### Input material:
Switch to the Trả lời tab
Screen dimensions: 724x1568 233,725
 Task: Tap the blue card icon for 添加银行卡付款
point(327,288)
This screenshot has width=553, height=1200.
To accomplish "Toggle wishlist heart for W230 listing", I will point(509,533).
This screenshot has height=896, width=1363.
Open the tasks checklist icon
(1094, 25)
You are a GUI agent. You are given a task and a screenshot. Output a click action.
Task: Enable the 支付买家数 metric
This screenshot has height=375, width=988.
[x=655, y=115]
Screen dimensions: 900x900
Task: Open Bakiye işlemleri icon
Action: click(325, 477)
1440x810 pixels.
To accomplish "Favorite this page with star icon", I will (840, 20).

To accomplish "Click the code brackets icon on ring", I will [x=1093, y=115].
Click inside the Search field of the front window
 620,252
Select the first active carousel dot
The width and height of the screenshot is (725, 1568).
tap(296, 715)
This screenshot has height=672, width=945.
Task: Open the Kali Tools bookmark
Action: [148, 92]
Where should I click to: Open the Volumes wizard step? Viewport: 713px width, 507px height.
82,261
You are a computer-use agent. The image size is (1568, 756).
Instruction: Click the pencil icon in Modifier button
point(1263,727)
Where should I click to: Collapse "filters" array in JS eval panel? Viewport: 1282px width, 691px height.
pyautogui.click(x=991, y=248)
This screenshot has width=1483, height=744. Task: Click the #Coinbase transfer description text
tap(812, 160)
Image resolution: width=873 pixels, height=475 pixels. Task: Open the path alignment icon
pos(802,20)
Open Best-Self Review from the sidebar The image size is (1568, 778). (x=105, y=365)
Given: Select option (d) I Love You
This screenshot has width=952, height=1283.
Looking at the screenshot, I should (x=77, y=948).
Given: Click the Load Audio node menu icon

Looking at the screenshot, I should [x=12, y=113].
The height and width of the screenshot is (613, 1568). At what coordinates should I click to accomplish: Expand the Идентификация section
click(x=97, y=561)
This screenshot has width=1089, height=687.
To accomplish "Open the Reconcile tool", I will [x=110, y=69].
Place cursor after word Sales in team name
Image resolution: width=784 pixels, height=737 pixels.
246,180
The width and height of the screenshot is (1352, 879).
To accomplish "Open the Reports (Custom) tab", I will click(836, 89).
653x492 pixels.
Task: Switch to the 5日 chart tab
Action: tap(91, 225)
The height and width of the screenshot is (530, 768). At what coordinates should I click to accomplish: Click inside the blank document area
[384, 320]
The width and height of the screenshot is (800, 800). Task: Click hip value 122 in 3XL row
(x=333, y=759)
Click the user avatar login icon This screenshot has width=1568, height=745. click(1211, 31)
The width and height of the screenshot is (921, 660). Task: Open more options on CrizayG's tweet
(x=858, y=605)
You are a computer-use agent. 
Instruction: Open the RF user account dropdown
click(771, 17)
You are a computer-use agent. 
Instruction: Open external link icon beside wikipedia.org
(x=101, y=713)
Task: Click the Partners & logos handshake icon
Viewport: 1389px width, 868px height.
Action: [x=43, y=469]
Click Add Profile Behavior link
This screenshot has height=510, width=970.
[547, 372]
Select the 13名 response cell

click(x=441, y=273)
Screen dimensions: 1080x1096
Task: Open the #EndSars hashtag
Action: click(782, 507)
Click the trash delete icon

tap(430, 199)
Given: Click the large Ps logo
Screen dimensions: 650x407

### What the task asks:
Starting at the line that contains "This screenshot has width=1089, height=687." and ending with the last line of the records, copy the lines with "Reconcile" changed to "Reconciliation" and everything else left as it is.

### Written response:
This screenshot has width=1089, height=687.
To accomplish "Open the Reconciliation tool", I will [x=110, y=69].
Place cursor after word Sales in team name
Image resolution: width=784 pixels, height=737 pixels.
246,180
The width and height of the screenshot is (1352, 879).
To accomplish "Open the Reports (Custom) tab", I will click(836, 89).
653x492 pixels.
Task: Switch to the 5日 chart tab
Action: tap(91, 225)
The height and width of the screenshot is (530, 768). At what coordinates should I click to accomplish: Click inside the blank document area
[384, 320]
The width and height of the screenshot is (800, 800). Task: Click hip value 122 in 3XL row
(x=333, y=759)
Click the user avatar login icon This screenshot has width=1568, height=745. click(1211, 31)
The width and height of the screenshot is (921, 660). Task: Open more options on CrizayG's tweet
(x=858, y=605)
You are a computer-use agent. 
Instruction: Open the RF user account dropdown
click(771, 17)
You are a computer-use agent. 
Instruction: Open external link icon beside wikipedia.org
(x=101, y=713)
Task: Click the Partners & logos handshake icon
Viewport: 1389px width, 868px height.
Action: [x=43, y=469]
Click Add Profile Behavior link
This screenshot has height=510, width=970.
[547, 372]
Select the 13名 response cell

click(x=441, y=273)
Screen dimensions: 1080x1096
Task: Open the #EndSars hashtag
Action: click(782, 507)
Click the trash delete icon

tap(430, 199)
Given: Click the large Ps logo
Screen dimensions: 650x407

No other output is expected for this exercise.